Creating a baseline for a closely held business is far more complicated and requires looking at a number of other factors. As no conclusion of active effort can be made before active management is shown, one should first consider immediately challenging the court ruling on active management. Currently, Florida law is not that developed in this area, which brings us to the next point.
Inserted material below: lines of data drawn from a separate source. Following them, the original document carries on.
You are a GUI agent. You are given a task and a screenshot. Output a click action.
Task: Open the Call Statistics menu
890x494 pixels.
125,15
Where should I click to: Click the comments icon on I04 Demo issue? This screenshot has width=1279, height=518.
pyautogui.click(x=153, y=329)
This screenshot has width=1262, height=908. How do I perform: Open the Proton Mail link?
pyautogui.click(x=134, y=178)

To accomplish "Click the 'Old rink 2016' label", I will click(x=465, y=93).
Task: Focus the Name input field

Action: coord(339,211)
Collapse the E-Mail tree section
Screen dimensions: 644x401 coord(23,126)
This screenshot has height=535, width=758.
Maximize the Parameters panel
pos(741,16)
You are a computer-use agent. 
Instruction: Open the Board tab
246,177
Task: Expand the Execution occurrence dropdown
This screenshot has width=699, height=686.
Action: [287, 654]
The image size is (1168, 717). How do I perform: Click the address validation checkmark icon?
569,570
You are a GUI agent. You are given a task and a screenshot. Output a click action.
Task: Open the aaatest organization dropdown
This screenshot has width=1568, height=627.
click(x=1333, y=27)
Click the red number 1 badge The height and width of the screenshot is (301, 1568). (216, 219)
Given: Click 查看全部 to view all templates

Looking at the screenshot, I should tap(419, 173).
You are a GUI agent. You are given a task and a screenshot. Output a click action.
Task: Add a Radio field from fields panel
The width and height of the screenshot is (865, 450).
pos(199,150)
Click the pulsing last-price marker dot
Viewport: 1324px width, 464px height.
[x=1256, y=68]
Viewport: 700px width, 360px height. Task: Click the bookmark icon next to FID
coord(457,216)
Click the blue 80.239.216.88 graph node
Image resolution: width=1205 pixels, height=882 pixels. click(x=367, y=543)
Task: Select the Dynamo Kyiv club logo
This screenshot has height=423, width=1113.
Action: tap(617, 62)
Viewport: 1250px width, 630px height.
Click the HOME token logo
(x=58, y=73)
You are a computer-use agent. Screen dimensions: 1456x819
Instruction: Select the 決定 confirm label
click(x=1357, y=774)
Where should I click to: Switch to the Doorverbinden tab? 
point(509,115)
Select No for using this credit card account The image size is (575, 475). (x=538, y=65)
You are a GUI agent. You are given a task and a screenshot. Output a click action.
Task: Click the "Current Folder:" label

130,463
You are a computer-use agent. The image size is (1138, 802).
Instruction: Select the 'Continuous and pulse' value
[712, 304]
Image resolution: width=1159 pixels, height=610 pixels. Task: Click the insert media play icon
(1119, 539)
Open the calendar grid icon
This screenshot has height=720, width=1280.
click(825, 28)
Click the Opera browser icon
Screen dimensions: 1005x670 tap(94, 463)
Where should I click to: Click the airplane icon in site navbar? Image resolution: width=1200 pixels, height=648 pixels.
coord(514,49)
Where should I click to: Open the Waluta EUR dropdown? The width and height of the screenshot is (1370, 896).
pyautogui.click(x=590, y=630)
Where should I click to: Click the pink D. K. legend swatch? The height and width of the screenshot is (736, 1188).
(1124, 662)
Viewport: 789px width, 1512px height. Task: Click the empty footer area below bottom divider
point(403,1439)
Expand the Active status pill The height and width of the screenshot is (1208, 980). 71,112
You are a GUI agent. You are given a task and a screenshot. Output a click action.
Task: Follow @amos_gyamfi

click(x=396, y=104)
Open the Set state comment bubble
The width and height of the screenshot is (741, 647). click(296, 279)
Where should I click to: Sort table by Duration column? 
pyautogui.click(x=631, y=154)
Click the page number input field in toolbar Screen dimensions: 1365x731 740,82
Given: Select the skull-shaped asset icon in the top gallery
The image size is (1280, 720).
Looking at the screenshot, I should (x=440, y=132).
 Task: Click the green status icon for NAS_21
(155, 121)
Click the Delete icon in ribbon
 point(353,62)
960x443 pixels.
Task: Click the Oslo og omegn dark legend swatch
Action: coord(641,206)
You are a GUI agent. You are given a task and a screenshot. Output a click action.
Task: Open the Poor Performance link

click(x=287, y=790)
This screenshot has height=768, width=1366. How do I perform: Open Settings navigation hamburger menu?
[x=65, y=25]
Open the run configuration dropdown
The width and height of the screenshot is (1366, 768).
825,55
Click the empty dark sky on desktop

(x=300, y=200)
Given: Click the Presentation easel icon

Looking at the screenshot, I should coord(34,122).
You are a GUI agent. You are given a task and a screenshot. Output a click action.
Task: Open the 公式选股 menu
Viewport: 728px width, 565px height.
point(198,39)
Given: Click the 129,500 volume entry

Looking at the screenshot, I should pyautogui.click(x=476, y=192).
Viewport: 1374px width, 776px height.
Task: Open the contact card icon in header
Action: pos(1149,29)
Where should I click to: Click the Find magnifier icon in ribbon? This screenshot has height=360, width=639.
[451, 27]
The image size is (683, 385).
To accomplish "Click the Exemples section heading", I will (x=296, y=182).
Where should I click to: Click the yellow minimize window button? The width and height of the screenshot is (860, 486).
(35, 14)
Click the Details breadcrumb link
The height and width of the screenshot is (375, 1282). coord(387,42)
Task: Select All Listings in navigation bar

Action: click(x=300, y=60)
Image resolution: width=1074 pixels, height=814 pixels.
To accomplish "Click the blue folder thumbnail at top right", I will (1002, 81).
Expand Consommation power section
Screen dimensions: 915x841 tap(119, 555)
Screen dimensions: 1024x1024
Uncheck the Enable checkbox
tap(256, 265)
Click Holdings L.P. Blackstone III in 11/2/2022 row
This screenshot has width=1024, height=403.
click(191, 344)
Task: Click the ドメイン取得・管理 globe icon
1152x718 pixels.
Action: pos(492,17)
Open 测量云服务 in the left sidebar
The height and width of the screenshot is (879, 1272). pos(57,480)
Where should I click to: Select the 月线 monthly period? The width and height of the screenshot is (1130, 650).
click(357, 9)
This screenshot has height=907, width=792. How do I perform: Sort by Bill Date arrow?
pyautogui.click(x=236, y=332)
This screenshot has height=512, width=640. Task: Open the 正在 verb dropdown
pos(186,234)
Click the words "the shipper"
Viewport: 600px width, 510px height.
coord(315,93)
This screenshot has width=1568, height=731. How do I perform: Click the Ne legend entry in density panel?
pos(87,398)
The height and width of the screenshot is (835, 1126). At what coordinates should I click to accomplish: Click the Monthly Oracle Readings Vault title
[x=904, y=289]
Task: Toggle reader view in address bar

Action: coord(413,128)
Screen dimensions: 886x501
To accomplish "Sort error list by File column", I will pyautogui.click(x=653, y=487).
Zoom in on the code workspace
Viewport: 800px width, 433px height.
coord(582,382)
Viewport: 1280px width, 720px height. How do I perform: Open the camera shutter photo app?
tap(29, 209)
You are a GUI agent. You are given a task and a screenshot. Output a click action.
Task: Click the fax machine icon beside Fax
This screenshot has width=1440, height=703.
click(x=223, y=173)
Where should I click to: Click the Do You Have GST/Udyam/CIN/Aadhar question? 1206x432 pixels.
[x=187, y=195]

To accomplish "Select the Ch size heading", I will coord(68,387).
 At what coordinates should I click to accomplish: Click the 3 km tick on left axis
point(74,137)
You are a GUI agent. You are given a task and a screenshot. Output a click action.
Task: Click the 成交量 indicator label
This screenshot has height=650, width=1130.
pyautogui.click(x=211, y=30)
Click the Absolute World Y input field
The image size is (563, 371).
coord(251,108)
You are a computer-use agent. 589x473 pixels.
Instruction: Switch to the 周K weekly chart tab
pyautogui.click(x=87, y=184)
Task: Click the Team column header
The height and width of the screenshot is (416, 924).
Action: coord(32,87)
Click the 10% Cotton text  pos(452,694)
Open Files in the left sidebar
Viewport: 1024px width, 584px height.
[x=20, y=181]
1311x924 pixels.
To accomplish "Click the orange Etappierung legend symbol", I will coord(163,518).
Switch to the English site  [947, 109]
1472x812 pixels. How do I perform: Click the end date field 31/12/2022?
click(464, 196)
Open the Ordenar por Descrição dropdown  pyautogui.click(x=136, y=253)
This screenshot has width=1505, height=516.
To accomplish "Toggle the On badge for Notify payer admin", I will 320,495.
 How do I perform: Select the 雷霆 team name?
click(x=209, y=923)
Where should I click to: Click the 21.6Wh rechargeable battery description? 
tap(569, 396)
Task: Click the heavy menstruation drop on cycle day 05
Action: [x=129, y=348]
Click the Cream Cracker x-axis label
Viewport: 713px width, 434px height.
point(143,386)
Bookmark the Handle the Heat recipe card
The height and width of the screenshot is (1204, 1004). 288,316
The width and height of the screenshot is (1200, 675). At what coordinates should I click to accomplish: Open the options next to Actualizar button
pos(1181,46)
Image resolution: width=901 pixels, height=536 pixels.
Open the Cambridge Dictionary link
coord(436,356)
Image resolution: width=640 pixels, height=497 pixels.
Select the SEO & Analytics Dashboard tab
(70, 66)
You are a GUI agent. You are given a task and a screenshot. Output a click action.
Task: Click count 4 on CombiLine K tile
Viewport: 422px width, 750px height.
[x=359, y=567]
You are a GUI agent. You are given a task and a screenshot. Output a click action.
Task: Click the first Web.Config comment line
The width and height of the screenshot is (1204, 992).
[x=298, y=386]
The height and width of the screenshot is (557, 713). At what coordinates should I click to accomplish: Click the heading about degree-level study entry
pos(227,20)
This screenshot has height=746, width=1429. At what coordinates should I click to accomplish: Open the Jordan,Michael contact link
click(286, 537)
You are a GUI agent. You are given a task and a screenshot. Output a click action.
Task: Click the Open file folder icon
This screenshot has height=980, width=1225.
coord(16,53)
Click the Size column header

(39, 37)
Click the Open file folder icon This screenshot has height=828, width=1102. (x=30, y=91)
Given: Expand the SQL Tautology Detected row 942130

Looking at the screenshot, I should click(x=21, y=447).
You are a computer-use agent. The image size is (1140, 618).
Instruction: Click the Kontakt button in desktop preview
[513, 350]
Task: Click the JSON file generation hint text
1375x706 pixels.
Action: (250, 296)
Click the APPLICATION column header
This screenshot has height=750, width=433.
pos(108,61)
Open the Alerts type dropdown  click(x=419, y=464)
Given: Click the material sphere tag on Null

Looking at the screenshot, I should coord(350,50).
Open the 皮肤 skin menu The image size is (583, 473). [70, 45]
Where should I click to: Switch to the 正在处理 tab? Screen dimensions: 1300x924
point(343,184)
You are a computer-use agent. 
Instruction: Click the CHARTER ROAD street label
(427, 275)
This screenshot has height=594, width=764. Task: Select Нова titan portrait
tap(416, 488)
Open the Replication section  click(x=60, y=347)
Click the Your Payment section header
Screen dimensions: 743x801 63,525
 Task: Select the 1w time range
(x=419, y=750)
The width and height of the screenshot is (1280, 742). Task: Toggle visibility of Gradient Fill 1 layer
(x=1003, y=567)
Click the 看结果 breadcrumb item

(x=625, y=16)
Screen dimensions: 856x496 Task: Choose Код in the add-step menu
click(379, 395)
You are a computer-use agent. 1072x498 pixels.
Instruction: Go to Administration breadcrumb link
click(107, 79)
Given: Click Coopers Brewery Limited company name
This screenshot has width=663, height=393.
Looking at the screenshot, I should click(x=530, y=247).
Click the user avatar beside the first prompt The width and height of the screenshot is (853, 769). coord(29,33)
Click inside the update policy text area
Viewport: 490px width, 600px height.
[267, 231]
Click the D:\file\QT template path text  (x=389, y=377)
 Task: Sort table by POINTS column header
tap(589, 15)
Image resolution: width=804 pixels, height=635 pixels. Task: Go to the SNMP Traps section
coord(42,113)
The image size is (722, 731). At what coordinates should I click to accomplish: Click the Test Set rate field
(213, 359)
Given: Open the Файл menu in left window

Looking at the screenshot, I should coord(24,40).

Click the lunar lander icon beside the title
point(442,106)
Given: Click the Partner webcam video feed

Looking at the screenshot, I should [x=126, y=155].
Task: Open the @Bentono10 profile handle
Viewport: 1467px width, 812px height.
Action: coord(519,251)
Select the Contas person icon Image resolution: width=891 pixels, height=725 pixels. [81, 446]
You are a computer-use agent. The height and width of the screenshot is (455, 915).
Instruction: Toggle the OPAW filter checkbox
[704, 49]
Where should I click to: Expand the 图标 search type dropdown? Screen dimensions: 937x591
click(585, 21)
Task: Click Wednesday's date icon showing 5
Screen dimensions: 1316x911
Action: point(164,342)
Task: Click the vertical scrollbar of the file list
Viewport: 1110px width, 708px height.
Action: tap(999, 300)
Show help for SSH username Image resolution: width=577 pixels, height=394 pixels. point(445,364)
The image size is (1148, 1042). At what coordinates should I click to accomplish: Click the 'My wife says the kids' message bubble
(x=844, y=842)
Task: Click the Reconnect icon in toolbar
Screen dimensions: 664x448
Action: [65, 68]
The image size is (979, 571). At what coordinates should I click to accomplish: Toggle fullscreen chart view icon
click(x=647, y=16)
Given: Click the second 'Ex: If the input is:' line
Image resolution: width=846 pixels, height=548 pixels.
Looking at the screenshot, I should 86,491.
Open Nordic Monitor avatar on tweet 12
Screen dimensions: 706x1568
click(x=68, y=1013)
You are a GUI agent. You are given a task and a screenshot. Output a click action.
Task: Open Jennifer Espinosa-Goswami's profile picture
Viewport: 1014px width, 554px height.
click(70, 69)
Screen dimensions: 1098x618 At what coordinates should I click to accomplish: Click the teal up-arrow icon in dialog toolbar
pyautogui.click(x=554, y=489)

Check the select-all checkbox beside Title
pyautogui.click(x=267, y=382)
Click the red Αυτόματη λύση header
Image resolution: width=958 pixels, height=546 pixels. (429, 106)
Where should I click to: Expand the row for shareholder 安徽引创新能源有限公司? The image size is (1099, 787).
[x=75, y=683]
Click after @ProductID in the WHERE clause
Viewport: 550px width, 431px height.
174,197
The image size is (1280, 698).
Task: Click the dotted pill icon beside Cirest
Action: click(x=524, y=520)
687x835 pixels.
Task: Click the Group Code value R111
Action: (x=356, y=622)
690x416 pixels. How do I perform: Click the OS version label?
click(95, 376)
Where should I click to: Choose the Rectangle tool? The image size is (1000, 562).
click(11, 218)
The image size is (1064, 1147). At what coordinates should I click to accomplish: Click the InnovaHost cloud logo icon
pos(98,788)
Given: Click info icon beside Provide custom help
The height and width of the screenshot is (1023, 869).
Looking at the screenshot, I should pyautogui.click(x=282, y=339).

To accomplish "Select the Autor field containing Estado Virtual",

• Active Management Under Missouri and North Carolina Law — Most times, the court will make findings of active effort based only on perception, and little else. Because there is little caselaw in Florida dealing with active management,24 that finding involves only pure discretion. Note that North Carolina and Missouri have developed this area of law by listing 11 criteria that the court should use before finding active management, based on measurements of the amount of effort and its quality. The Missouri Court of Appeals has repeatedly held that five factors must be shown in order for a spouse to be awarded a proportionate share of the increase in value of the other spouse’s nonmarital property, including: “(1) a contribution of substantial services; (2) a direct correlation between those services and the increase in value; (3) the amount of the increase in value; (4) the performance of the services during the marriage; and (5) the value of the services, lack of compensation, or inadequate compensation.”25

In adopting the Missouri criteria, the North Carolina court added the following six factors that a court must consider before concluding active management:26

(1) [T]he nature of the investment; (2) the extent to which the investment decisions are made only by the party or parties, made by the party or parties in consultation with their investment broker, or solely made by the investment broker; (3) the frequency of contact between the investment broker and the parties; (4) whether the parties routinely made investment decisions in accordance with the recommendation of the investment broker, and the frequency with which the spouses made investment decisions contrary to the advice of the investment broker; [HN8] (5) whether the spouses conducted their own research and regularly monitored the investments in their accounts, or whether they primarily relied on information supplied by the investment broker; and (6) whether the decisions or other activities, if any, made solely by the parties directly contributed to the increased value of the investment account.27

• Active Management and the Cutoff Date — If one can show that the effort is unrelated to the growth, then that given effort is tangentialto the growth. A prime example of tangential effort can be demonstrated with vesting in a stock option, particularly when all the criteria of the Jenson case are present.28 The extra effort required to vest the options granted before the cutoff date is marital property even when annual awards are made to reward that extra effort after the cutoff date and despite the stock or options vesting on disability or death.29 Even though working past the cutoff date requires substantial effort, the grant was made based on service before the cutoff date, and, thus, the effort has nothing to do with the present appreciation. There are exceptions, however, based on the growth of company stock, when the employee is at top management, and when effort could then affect the growth of the company. But this exception is rare because no one individual is likely to have a measurable effect on the price of company stock. If there are targets set, then certainly the growth resulting from meeting the targets are clearly active improvements. But very few options have a target built into this goal.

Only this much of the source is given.